- _Trecho de origem_
____________

De qualquer maneira, o livro de Lapide de 1967 continua sendo a obra mais influente dos judeus sobre o assunto, e nestes trinta e quatro anos desde a sua publicação, muitas novas fontes se tornaram disponíveis nos arquivos do Vaticano e em outros lugares. Novos centros de história oral produziram uma quantidade impressionante de entrevistas com sobreviventes do Holocausto, capelães militares e civis católicos. Devido às acusações recentes, chegou a hora de novas defesas pois, apesar de alegações contrárias, a evidência histórica confirma que Pio XII não se calou e que quase ninguém na época imaginou o contrário.
Em janeiro de 1940, por exemplo, o papa deu instruções à Rádio Vaticano para revelar “as terríveis crueldades da tirania bárbara” que os nazistas infligiam aos judeus e católicos poloneses. Comentando a emissão uma semana depois, o Jewish Advocate de Boston louva a “denúncia franca das atrocidades germânicas na Polônia ocupada pelos nazistas, declarando serem uma afronta à consciência moral da humanidade”. O New York Times afirma em editorial: “Agora o Vaticano falou com uma autoridade que não pode ser posta em dúvida, e confirmou as piores notícias de terror que vêm da Polônia mergulhada nas trevas”. E na Inglaterra, o Manchester Guardian saudou a Rádio Vaticano como “a mais poderosa defensora da Polônia torturada”.

____________

- _Dados fornecidos_
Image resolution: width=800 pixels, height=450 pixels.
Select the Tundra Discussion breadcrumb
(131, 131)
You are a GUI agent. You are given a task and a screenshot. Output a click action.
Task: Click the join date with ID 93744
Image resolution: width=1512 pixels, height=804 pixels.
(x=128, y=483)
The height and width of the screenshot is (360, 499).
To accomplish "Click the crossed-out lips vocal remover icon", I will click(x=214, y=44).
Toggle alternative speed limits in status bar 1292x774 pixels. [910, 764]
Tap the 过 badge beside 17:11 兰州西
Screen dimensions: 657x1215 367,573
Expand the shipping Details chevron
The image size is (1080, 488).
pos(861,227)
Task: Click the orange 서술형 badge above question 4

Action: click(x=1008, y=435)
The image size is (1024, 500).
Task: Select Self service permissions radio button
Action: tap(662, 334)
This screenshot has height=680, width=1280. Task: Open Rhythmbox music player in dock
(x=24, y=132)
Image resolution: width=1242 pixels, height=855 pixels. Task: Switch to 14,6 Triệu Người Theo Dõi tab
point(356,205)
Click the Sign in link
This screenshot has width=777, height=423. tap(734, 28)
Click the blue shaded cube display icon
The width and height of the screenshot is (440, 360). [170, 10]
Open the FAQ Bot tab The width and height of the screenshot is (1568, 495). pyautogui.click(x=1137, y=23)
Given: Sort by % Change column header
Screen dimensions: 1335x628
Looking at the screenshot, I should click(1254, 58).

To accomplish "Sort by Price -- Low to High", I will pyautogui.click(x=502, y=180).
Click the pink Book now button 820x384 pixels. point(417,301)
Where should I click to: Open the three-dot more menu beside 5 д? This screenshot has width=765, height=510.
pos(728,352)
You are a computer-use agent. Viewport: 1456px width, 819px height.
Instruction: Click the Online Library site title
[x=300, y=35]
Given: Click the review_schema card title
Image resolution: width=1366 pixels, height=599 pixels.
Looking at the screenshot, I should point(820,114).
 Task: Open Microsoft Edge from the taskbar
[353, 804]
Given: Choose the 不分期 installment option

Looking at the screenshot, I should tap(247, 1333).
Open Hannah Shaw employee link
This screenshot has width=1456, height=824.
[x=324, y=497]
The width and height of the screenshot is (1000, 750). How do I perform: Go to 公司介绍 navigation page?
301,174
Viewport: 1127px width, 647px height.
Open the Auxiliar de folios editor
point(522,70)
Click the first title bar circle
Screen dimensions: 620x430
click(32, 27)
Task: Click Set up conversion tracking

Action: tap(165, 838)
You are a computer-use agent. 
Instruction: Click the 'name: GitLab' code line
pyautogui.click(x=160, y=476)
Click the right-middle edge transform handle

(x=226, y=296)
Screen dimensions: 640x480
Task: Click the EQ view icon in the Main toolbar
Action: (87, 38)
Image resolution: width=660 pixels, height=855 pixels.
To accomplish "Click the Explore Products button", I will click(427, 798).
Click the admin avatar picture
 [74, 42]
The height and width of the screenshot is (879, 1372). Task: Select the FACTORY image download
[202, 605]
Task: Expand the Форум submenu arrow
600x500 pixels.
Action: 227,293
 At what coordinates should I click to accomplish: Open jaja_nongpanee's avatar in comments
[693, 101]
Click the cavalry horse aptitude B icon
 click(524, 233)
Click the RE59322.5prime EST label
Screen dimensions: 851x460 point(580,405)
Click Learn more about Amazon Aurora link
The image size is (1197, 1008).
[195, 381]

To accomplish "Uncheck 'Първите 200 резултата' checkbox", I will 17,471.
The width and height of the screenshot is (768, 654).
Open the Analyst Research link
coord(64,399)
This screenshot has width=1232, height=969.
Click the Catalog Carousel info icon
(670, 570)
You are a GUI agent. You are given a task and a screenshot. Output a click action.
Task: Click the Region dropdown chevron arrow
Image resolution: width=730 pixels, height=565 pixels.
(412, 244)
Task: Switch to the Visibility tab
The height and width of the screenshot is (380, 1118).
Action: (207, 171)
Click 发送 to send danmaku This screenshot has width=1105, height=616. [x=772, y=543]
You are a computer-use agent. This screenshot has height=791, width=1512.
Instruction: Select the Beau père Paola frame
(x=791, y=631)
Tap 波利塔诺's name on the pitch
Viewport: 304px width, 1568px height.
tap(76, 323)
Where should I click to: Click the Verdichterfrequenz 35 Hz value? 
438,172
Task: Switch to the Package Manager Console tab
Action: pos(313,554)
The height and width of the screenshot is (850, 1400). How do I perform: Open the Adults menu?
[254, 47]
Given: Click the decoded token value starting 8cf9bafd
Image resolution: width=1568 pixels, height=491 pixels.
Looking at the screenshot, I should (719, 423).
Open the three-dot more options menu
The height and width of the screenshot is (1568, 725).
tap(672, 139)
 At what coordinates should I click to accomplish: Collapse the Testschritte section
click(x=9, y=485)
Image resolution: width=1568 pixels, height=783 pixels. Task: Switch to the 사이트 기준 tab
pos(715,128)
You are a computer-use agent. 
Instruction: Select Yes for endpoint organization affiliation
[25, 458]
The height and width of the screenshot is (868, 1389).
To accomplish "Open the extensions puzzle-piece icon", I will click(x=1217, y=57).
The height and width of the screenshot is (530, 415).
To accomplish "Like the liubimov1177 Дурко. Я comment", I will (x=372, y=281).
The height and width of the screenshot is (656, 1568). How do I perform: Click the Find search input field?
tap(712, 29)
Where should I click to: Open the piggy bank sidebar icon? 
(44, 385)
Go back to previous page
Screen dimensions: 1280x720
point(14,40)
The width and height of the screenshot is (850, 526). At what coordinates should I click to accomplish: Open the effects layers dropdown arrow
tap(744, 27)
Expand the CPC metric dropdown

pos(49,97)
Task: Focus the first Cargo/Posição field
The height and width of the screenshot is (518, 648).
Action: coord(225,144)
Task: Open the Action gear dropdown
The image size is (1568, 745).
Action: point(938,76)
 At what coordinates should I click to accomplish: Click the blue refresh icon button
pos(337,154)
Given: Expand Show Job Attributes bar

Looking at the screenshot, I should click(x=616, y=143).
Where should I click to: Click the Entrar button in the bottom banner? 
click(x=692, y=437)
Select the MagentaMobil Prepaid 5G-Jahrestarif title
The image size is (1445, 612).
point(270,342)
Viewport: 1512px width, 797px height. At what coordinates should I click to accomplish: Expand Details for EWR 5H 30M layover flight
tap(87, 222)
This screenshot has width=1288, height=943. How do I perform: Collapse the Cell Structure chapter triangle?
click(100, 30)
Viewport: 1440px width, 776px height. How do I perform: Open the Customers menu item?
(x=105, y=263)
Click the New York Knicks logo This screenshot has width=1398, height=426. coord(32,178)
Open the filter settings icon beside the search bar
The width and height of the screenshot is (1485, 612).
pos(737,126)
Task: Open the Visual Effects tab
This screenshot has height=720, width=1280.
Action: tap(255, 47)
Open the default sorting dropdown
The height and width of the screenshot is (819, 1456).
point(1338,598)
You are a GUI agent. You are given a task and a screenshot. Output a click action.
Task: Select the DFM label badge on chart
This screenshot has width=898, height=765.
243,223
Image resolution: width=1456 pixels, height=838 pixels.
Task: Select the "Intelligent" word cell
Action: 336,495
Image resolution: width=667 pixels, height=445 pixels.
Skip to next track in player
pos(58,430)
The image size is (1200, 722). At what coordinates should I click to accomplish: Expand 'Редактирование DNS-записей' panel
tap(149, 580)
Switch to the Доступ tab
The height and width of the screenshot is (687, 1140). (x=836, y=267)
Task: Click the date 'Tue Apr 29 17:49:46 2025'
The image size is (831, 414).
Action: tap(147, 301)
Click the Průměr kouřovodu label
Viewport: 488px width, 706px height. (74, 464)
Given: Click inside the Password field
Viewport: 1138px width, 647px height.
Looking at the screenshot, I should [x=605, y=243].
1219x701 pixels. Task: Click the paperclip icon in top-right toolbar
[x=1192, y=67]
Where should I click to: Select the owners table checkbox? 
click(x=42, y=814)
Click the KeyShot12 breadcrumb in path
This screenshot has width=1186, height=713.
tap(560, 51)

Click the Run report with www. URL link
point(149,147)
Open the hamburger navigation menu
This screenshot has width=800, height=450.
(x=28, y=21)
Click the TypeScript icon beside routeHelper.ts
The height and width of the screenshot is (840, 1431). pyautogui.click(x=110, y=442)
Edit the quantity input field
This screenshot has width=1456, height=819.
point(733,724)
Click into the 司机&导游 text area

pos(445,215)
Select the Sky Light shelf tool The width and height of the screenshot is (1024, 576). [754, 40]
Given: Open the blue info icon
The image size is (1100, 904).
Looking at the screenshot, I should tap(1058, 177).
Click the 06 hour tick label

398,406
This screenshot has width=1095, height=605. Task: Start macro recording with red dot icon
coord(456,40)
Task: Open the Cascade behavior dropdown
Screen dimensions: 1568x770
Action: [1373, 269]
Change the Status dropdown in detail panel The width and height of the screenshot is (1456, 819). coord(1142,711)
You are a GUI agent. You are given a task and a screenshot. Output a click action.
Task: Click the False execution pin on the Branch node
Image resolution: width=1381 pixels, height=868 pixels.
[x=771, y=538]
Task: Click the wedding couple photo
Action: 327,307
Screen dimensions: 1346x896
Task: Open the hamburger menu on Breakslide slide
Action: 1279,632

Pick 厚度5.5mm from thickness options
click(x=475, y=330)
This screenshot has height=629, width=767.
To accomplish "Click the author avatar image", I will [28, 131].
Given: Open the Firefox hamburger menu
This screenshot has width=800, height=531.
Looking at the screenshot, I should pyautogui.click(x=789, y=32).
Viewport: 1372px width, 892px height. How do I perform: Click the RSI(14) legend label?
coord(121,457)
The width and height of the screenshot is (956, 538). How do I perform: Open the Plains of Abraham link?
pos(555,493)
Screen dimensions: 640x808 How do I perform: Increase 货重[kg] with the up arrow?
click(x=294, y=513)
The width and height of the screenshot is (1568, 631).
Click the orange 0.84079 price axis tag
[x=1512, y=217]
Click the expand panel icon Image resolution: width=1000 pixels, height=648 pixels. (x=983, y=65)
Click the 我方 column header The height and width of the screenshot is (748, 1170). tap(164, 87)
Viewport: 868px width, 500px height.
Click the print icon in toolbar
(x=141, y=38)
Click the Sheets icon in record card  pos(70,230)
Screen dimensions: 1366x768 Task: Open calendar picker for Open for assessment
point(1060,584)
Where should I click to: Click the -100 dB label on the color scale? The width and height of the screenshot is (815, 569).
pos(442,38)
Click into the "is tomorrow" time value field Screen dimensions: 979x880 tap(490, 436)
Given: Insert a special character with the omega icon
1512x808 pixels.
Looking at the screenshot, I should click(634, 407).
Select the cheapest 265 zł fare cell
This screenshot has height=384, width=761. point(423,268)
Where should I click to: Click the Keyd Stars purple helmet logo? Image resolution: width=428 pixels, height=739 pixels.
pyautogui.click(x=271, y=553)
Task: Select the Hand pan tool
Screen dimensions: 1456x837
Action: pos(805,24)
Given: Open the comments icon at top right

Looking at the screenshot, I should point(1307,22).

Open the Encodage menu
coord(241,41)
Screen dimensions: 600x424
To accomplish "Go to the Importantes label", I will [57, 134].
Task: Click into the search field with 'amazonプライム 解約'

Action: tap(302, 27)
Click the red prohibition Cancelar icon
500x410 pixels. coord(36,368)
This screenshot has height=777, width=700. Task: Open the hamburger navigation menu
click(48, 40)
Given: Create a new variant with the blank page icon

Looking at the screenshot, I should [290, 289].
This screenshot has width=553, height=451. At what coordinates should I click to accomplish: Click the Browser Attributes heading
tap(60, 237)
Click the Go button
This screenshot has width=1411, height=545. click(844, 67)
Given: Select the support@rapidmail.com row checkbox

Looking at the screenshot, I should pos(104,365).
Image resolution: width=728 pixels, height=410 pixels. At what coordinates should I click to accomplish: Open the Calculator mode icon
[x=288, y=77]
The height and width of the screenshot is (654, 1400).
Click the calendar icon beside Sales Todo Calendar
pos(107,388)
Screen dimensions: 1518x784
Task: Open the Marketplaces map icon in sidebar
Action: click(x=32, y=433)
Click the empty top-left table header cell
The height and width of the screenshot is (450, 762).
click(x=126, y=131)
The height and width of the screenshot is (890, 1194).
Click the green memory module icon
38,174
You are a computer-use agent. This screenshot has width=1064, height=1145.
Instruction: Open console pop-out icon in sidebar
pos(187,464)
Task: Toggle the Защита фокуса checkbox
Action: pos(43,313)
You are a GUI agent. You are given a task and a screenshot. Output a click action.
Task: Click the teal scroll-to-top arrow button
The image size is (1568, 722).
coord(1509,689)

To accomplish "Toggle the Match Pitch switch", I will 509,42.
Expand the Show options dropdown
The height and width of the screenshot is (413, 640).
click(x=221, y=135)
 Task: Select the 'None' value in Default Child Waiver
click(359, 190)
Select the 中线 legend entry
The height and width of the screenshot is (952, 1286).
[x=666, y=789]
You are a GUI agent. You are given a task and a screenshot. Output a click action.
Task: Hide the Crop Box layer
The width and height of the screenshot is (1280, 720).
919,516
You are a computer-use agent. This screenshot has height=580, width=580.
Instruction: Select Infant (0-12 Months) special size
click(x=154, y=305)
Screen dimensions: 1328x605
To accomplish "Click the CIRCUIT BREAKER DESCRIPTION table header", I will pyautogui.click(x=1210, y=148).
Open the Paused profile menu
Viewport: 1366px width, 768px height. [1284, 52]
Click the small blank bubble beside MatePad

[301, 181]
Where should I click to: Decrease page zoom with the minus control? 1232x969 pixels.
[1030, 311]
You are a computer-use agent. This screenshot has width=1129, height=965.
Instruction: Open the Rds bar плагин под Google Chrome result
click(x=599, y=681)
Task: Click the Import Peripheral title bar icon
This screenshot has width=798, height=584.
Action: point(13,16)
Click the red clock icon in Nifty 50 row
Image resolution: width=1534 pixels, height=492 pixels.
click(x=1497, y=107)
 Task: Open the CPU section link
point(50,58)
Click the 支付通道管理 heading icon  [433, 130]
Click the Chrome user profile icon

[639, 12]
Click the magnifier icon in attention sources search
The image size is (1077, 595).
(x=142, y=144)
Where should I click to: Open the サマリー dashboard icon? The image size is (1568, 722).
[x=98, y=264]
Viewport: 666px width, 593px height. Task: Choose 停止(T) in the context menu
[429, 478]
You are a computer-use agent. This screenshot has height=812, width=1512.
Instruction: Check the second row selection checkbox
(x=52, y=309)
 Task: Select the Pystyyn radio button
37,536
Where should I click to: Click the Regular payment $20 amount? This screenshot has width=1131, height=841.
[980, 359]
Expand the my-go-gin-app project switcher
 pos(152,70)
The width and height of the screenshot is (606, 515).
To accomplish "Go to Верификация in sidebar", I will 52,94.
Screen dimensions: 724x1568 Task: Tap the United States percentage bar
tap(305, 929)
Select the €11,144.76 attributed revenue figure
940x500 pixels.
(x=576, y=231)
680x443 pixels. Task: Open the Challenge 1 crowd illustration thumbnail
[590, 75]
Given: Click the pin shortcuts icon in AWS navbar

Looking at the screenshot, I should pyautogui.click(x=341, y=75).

____________

- _Complete o seguinte_
1. Segundo o trecho sobre Pio XII, em que mês e ano o papa deu instruções à Rádio Vaticano para revelar as crueldades dos nazistas na Polônia?
2. Por favor, reproduza o trecho sobre Pio XII de "De qualquer maneira, o" até "imaginou o contrário.".
As linhas não são necessárias aqui.

- _Respostas por tarefa_
1. Em janeiro de 1940.

2.
De qualquer maneira, o livro de Lapide de 1967 continua sendo a obra mais influente dos judeus sobre o assunto, e nestes trinta e quatro anos desde a sua publicação, muitas novas fontes se tornaram disponíveis nos arquivos do Vaticano e em outros lugares. Novos centros de história oral produziram uma quantidade impressionante de entrevistas com sobreviventes do Holocausto, capelães militares e civis católicos. Devido às acusações recentes, chegou a hora de novas defesas pois, apesar de alegações contrárias, a evidência histórica confirma que Pio XII não se calou e que quase ninguém na época imaginou o contrário.